The rise in borrowing costs comes after a challenging summer for the Labour government. Concerns over fiscal sustainability, coupled with persistent inflation, have spooked financial markets. Analysts point to a wider global sell-off in government bonds, but say the UK is facing specific domestic challenges. The pound also tumbled following the news, falling 1% against the US dollar.
The situation has been exacerbated by the sheer volume of debt the government needs to sell. The Debt Management Office (DMO) is expected to sell an estimated £297 billion of notes over the 2024-25 fiscal year, the second-highest on record. This high supply of bonds, combined with a decline in investor confidence, has driven prices down and yields up.
The rising costs will directly impact the Chancellor’s plans for the autumn budget. The government faces an estimated £51 billion black hole that needs to be filled. Higher borrowing costs will eat into the Treasury’s fiscal headroom, potentially forcing Reeves to consider unpopular measures to balance the books. This could include tax rises or spending cuts, both of which could prove difficult for a government facing a tight political landscape.
In a move seen by some as a pre-budget reshuffle, Prime Minister Keir Starmer has announced a major shake-up of his Downing Street team. Darren Jones, previously Reeves’ number two at the Treasury, has been moved to a new role as the Prime Minister’s chief secretary, with James Murray taking his place. The timing of the reshuffle, just before a critical budget, has led to speculation about the government’s economic strategy and its commitment to fiscal discipline.

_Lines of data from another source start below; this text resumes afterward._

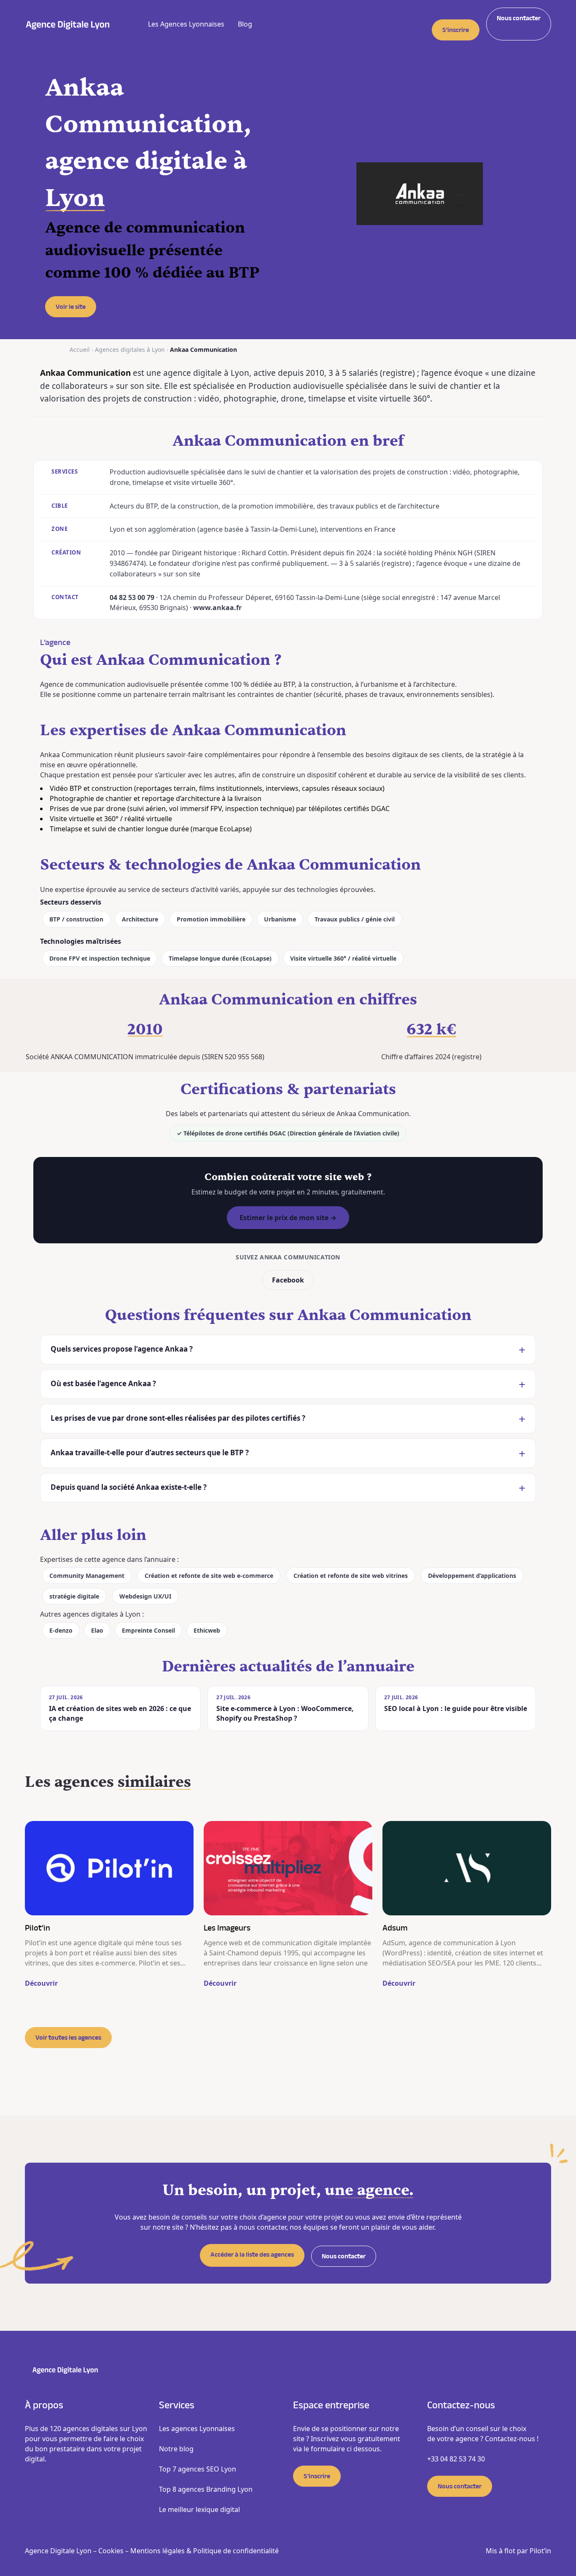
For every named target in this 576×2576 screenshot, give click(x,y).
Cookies (111, 2550)
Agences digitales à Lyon (130, 349)
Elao (97, 1630)
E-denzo (61, 1630)
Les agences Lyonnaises (197, 2428)
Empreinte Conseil (148, 1630)
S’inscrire (455, 30)
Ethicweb (207, 1630)
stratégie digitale (74, 1596)
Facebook (288, 1280)
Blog (245, 24)
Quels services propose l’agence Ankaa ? (122, 1349)
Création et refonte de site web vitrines (350, 1576)
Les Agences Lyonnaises (186, 24)
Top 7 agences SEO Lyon (197, 2469)
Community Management (86, 1576)
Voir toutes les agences (68, 2037)
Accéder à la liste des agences (252, 2254)
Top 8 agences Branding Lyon (206, 2489)
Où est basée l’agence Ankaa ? (103, 1383)
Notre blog (176, 2448)
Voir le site (71, 306)
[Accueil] (68, 24)
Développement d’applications (472, 1576)
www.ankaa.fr (217, 607)
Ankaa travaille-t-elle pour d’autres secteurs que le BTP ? (150, 1452)
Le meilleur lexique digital (199, 2509)
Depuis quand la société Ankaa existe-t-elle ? (129, 1487)
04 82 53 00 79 (132, 597)
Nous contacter (519, 18)
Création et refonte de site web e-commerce (209, 1576)
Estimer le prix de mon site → (288, 1217)
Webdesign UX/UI (145, 1596)
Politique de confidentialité (236, 2550)
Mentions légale (155, 2550)
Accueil (80, 349)
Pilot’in (540, 2550)
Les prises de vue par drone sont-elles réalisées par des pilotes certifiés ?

Economists are warning that the autumn budget will be a “defining moment” for the UK. The government is caught between voters who do not want tax rises and its own backbenchers who are against spending cuts. Deutsche Bank’s chief UK economist, Sanjay Raja, estimates that a fiscal hole of £20-25 billion will need to be filled, and warns that any “misstep” in handling the fiscal rules could be severely punished by markets. The pressure is on for the Chancellor to deliver a budget that reassures investors while also delivering on the government’s domestic policy promises.